Thursday, April 27, 2006

Pesach #2

The Pesach experience was a great improvement over last year. “Firsts” are always the hardest. The second year is sort of like redefining yourself as a person. The first year you are not even a person. You have no definition.
We spent the first Seder by a family that we are close to who lost a child as well.
There was a moment when we almost lost it, all of is. It felt like a long, intense moment. It was the type that could be perceived in the air. We all knew that it was a make or break it moment. I think we all held it together for each other. The moment passed and the rest of the Seder and the one that followed were beautiful.

Wednesday, April 12, 2006

'How is this night different? My son is no longer with me'

Article from jPOST

click below:

'How is this night different? My son is no longer with me'

Sunday, April 09, 2006

1st year Anniversary

Today is the 1 year Anniversary of this blog.
My first post was:

Moving On

This is my first blog test. I hope to share thoughts and ideas of my own or that I have learned from others. I hope that these ideas will have meaning and will benefit others.
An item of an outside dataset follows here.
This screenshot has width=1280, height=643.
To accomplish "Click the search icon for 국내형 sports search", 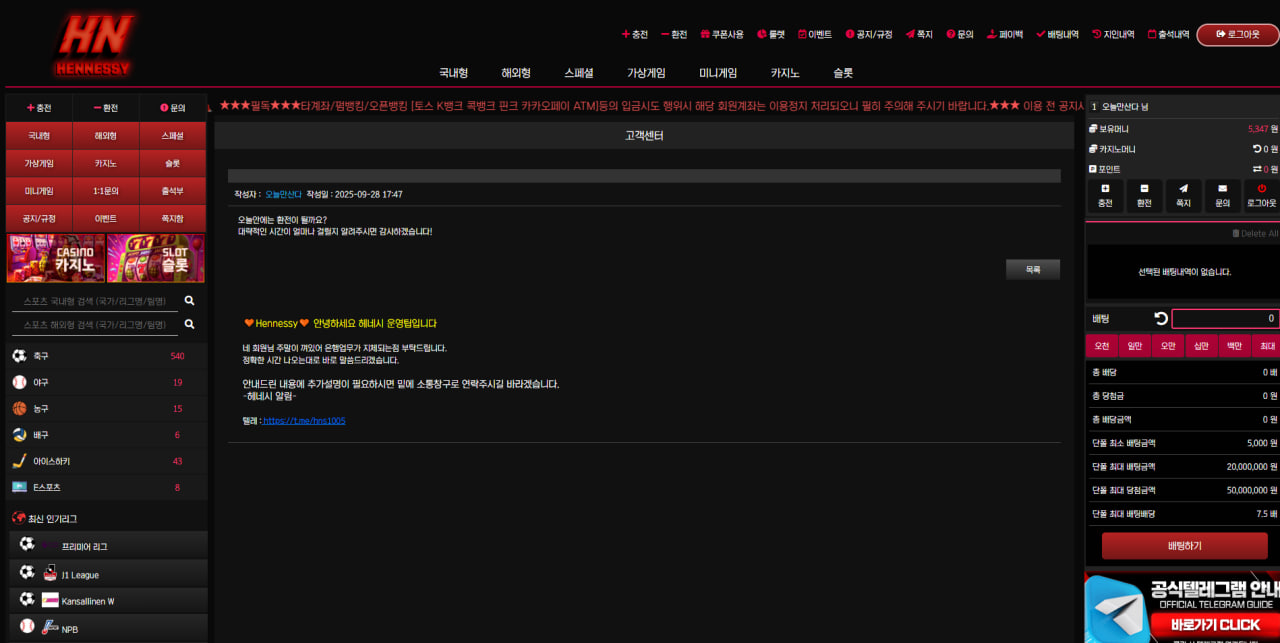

Not sure if I reached any of my goals. On one hand we have come so far. On the other hand the feeling of loss is as strong as when I started. I often think that only the quantity (how often you feel the pain) diminishes not the quality. I can honestly say that I am not the person that I was before Nechama died. She has been my "guiding light" and a source of strength from which to draw when the going gets tough. After all the people who I have spoken to ,all the books that I have read and all of the articles that I have researched in addition to lectures, retreats and blogging, I still sit by the feet of a bereaved parent during shiva with no words to say. " It will get easier". I can only show them the face of a man who feels the pain of loss yet continues to "Move On".

Let us pray that this Pesach "brings" the Geulah that we so desperately need. Wishing all of you a Happy and Healthy Holiday!


Thursday, April 06, 2006

A 19yr girl

A 19yr girl from my community passed away today. She caught the flu while in Israel prior to returning home for Pesach. After her arrival in the US, she went to a doctor caught influenza and a staff infection. I will go to the shiva house. Once again, I need to look upon the faces of the parents, devastated and in shock. For the first 15 minutes, I struggle to find the words to say. Shouldn’t I know what to say since I had been in their place?! An unimaginable place unless you have been there. The next 25 minutes will be slowly moving to their “line of sight” wondering when they will ask who I am and for what reason I have come. My mind numbs and my lips quiver as I know, deep in my heart, that nothing that I say will comfort them. But I go anyways hoping the memory of my presence will be felt even after I leave. I remember a couple who came to comfort us during shiva. I spoke all of 2 words to them. Before leaving, the father spoke the customary words of Hamakom Yenachem etchem. Before he left, he told me that his son was also buried in Har Menuchos. I never forgot that moment and to this day I don’t know why it remains etched in my mind. Somehow knowing that someone else can understand you is the only comfort that can help.
My Goal is to post at least 2x per week on Sunday and Wednesday.